What is the context of this research?

Gene-modification of MSCs by transfection allows us to over-express (over-produce) neurotrophic factors (neuronal cell loving proteins) that may alleviate neurological deficits associated with disease.

One protein we are interested in transfecting and over-expressing MSCs with is brain derived neurotrophic factor or BDNF. BDNF has been shown to contribute to the recovery of ischemic stroked rats (1). BDNF mRNA expression is reduced in the Parkinson's disease substantia nigra (2) and improves cognition in an Alzheimer mouse model (3). Lastly, BDNF is neuroprotective to retinal ganglion cells (RGCs) in a rat glaucoma model (4).

In severe cases of glaucoma RGCs die off and therefore leave the patient visually impaired or if untreated, blind (5). Currently there is no cure for glaucoma, it is a very complicated disease. However, we could possibly keep people with glaucoma from getting worse or going blind ( a more pro-active neuroprotective treatment) with the administration of gene-modified MSCs.

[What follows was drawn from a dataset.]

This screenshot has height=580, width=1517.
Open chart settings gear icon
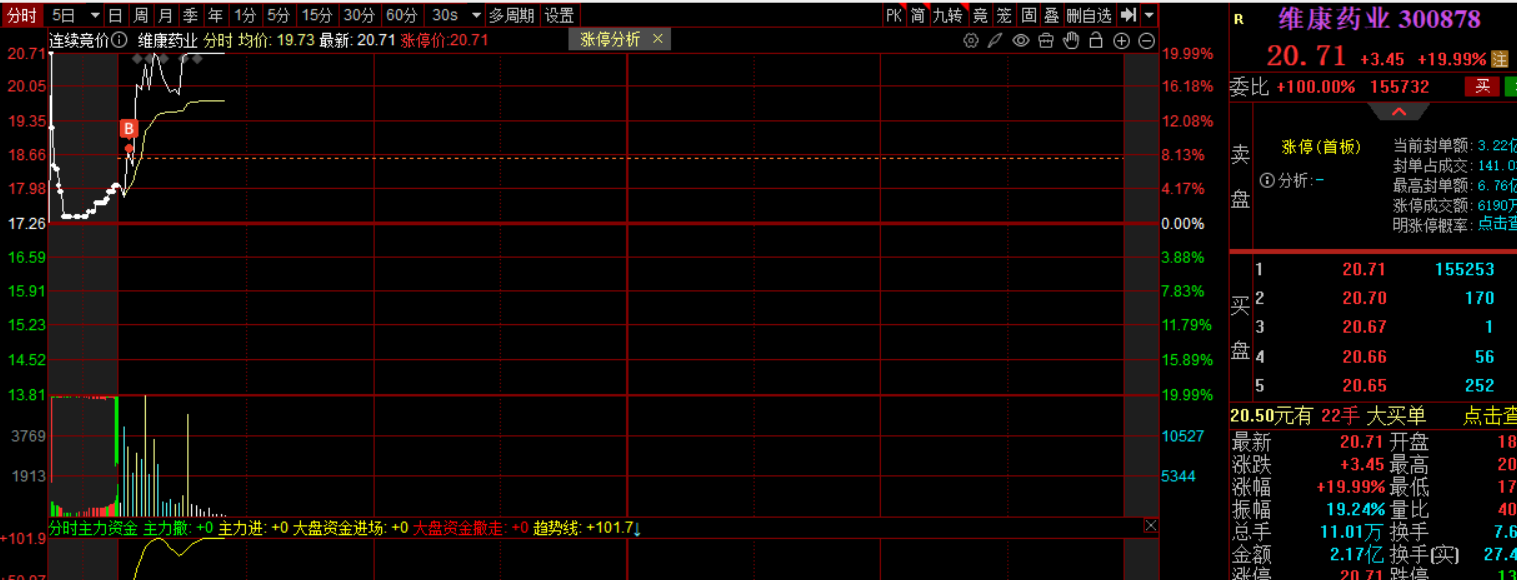(x=970, y=40)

We have performed pilot experiments where we have cultured rat RGCs in the presence of BDNF and have seen intricate axonal/dendritic networks formed. These networks appeared to be more developed with BDNF than without. The viability of the RGCs cultured with BDNF also appeared to be enhanced than without.

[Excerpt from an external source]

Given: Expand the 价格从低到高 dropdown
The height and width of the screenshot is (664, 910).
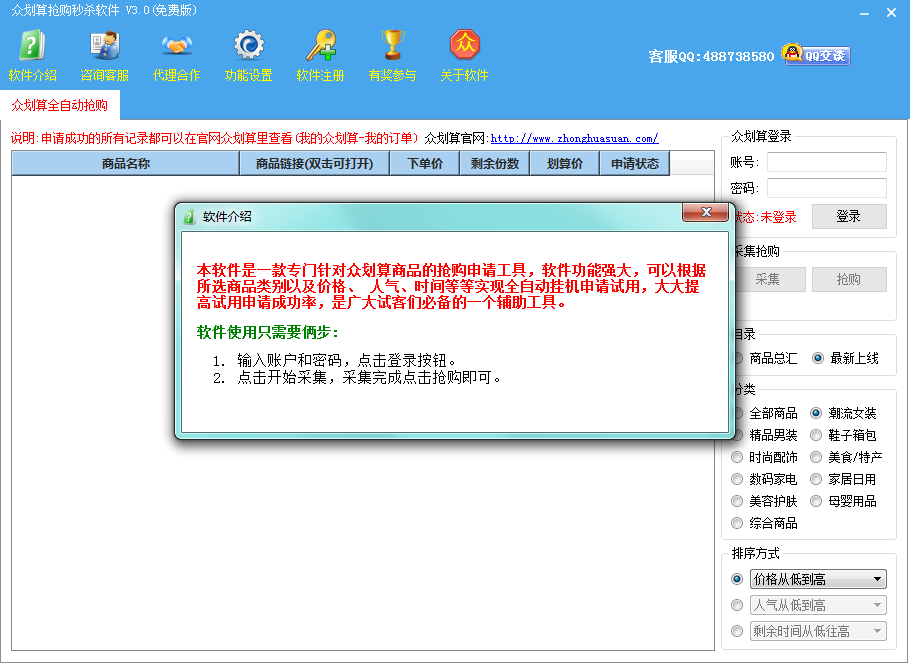Looking at the screenshot, I should 818,579.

We are very passionate about our work here at SanBio Inc. and have included an image of rat RGCs cultured with BDNF as our banner for your viewing pleasure.

What is the significance of this project?

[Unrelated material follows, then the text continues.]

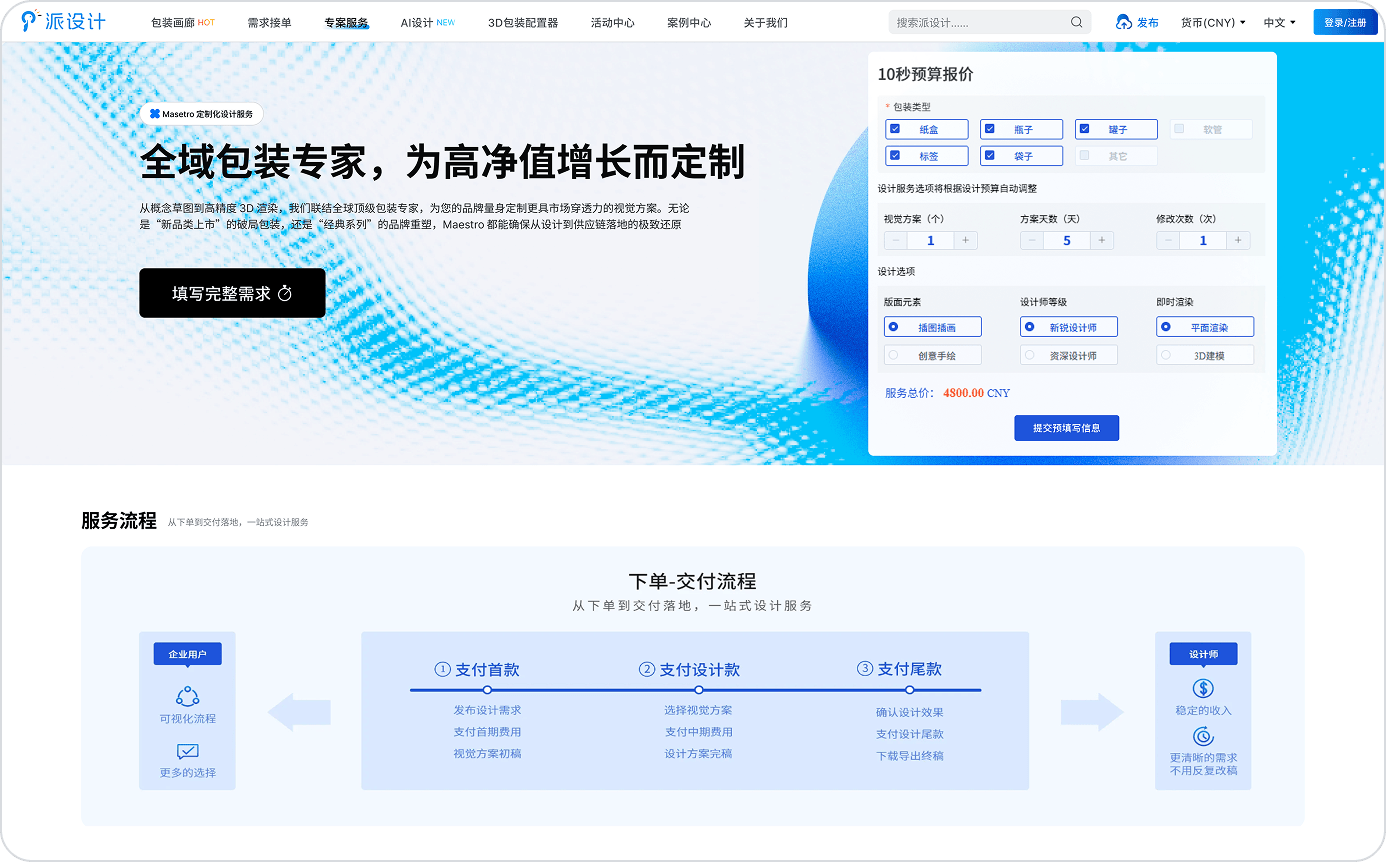Click the clock icon above 更清晰的需求
Screen dimensions: 1386x862
[1203, 736]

Up to 1 billion people, nearly one in six of the world’s population, suffer from neurological disorders, from Alzheimer and Parkinson disease, strokes, multiple sclerosis and epilepsy to migraine, brain injuries and neuroinfections, with some 6.8 million dying of the maladies each year, according to a new United Nations report issued today (6).

SanBio Inc. plans to create and screen gene-modified MSCs for treatment of incurable neurological conditions such as; chronic ischemic stroke, Alzheimer's, Parkinson's, multiple sclerosis, glaucoma, spinal cord injury and certain retinopathies. Ultimately this screening process would lead to candidate genes and future gene-modified MSCs to be tested in animal disease models.

What are the goals of the project?

The funds will be used to purchase a used device called an "electroporator". The type of electroporator we are interested in is the "Neon" transfection system from Invitrogen. This system is unique in the fact that it is more efficient in transfecting primary cells, such as MSCs, than any other system on the market (common consensus). The system is comprised of the electroporator (delivers the electro-impulse to the cells), transfection buffers, pipette and pipette tips. The buffers and pipette tips are consumables and will need to be replaced periodically. This system retails for more than $6000.00 therefore purchasing a used system would is more economically realistic.